DATASET RECORDS:
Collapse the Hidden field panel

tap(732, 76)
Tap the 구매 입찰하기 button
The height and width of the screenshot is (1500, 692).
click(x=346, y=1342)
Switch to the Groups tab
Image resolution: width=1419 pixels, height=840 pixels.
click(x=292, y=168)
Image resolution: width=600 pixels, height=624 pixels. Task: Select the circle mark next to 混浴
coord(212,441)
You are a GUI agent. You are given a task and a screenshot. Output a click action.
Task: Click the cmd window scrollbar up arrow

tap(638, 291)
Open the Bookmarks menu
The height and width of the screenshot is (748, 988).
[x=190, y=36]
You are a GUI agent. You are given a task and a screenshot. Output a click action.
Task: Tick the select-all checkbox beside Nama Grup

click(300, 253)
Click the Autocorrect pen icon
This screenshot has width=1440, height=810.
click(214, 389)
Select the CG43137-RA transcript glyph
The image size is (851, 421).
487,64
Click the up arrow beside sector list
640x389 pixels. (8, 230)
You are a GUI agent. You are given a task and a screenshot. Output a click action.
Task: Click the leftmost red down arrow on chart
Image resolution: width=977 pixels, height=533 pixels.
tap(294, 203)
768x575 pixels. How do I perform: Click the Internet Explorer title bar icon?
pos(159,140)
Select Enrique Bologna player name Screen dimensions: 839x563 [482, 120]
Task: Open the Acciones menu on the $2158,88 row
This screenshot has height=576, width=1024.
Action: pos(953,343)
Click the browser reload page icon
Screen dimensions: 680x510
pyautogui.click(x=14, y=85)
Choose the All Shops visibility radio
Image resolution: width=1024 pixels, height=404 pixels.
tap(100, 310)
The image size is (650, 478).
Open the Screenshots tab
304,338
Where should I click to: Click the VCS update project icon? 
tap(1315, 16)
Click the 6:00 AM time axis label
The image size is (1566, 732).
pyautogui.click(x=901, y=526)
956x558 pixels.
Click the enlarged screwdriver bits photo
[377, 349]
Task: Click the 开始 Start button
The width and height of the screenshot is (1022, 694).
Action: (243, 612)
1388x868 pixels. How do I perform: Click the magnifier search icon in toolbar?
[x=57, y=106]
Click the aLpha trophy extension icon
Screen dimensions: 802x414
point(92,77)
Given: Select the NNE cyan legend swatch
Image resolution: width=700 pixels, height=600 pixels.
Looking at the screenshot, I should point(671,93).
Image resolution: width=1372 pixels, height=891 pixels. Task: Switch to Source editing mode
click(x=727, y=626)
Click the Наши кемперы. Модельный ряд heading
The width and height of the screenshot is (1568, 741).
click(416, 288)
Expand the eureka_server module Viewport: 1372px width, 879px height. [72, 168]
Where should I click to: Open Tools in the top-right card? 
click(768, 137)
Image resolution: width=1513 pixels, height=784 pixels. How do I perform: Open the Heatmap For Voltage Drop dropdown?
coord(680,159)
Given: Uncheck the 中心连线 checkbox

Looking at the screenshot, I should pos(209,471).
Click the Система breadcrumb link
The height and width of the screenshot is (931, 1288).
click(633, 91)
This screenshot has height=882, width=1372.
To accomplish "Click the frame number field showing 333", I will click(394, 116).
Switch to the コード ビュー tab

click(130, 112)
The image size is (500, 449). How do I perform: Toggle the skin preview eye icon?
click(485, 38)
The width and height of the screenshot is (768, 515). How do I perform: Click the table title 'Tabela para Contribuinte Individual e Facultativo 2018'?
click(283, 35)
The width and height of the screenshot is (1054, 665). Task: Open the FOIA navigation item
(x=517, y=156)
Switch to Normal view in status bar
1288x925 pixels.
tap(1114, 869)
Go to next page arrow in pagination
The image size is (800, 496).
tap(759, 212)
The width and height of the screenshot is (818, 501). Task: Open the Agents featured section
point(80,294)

EXERCISE AIM:
Print the listing above in its entirety, with every line exact.

ANSWER BELOW:
Collapse the Hidden field panel

tap(732, 76)
Tap the 구매 입찰하기 button
The height and width of the screenshot is (1500, 692).
click(x=346, y=1342)
Switch to the Groups tab
Image resolution: width=1419 pixels, height=840 pixels.
click(x=292, y=168)
Image resolution: width=600 pixels, height=624 pixels. Task: Select the circle mark next to 混浴
coord(212,441)
You are a GUI agent. You are given a task and a screenshot. Output a click action.
Task: Click the cmd window scrollbar up arrow

tap(638, 291)
Open the Bookmarks menu
The height and width of the screenshot is (748, 988).
[x=190, y=36]
You are a GUI agent. You are given a task and a screenshot. Output a click action.
Task: Tick the select-all checkbox beside Nama Grup

click(300, 253)
Click the Autocorrect pen icon
This screenshot has width=1440, height=810.
click(214, 389)
Select the CG43137-RA transcript glyph
The image size is (851, 421).
487,64
Click the up arrow beside sector list
640x389 pixels. (8, 230)
You are a GUI agent. You are given a task and a screenshot. Output a click action.
Task: Click the leftmost red down arrow on chart
Image resolution: width=977 pixels, height=533 pixels.
tap(294, 203)
768x575 pixels. How do I perform: Click the Internet Explorer title bar icon?
pos(159,140)
Select Enrique Bologna player name Screen dimensions: 839x563 [482, 120]
Task: Open the Acciones menu on the $2158,88 row
This screenshot has height=576, width=1024.
Action: pos(953,343)
Click the browser reload page icon
Screen dimensions: 680x510
pyautogui.click(x=14, y=85)
Choose the All Shops visibility radio
Image resolution: width=1024 pixels, height=404 pixels.
tap(100, 310)
The image size is (650, 478).
Open the Screenshots tab
304,338
Where should I click to: Click the VCS update project icon? 
tap(1315, 16)
Click the 6:00 AM time axis label
The image size is (1566, 732).
pyautogui.click(x=901, y=526)
956x558 pixels.
Click the enlarged screwdriver bits photo
[377, 349]
Task: Click the 开始 Start button
The width and height of the screenshot is (1022, 694).
Action: (243, 612)
1388x868 pixels. How do I perform: Click the magnifier search icon in toolbar?
[x=57, y=106]
Click the aLpha trophy extension icon
Screen dimensions: 802x414
point(92,77)
Given: Select the NNE cyan legend swatch
Image resolution: width=700 pixels, height=600 pixels.
Looking at the screenshot, I should point(671,93).
Image resolution: width=1372 pixels, height=891 pixels. Task: Switch to Source editing mode
click(x=727, y=626)
Click the Наши кемперы. Модельный ряд heading
The width and height of the screenshot is (1568, 741).
click(416, 288)
Expand the eureka_server module Viewport: 1372px width, 879px height. [72, 168]
Where should I click to: Open Tools in the top-right card? 
click(768, 137)
Image resolution: width=1513 pixels, height=784 pixels. How do I perform: Open the Heatmap For Voltage Drop dropdown?
coord(680,159)
Given: Uncheck the 中心连线 checkbox

Looking at the screenshot, I should pos(209,471).
Click the Система breadcrumb link
The height and width of the screenshot is (931, 1288).
click(633, 91)
This screenshot has height=882, width=1372.
To accomplish "Click the frame number field showing 333", I will click(394, 116).
Switch to the コード ビュー tab

click(130, 112)
The image size is (500, 449). How do I perform: Toggle the skin preview eye icon?
click(485, 38)
The width and height of the screenshot is (768, 515). How do I perform: Click the table title 'Tabela para Contribuinte Individual e Facultativo 2018'?
click(283, 35)
The width and height of the screenshot is (1054, 665). Task: Open the FOIA navigation item
(x=517, y=156)
Switch to Normal view in status bar
1288x925 pixels.
tap(1114, 869)
Go to next page arrow in pagination
The image size is (800, 496).
tap(759, 212)
The width and height of the screenshot is (818, 501). Task: Open the Agents featured section
point(80,294)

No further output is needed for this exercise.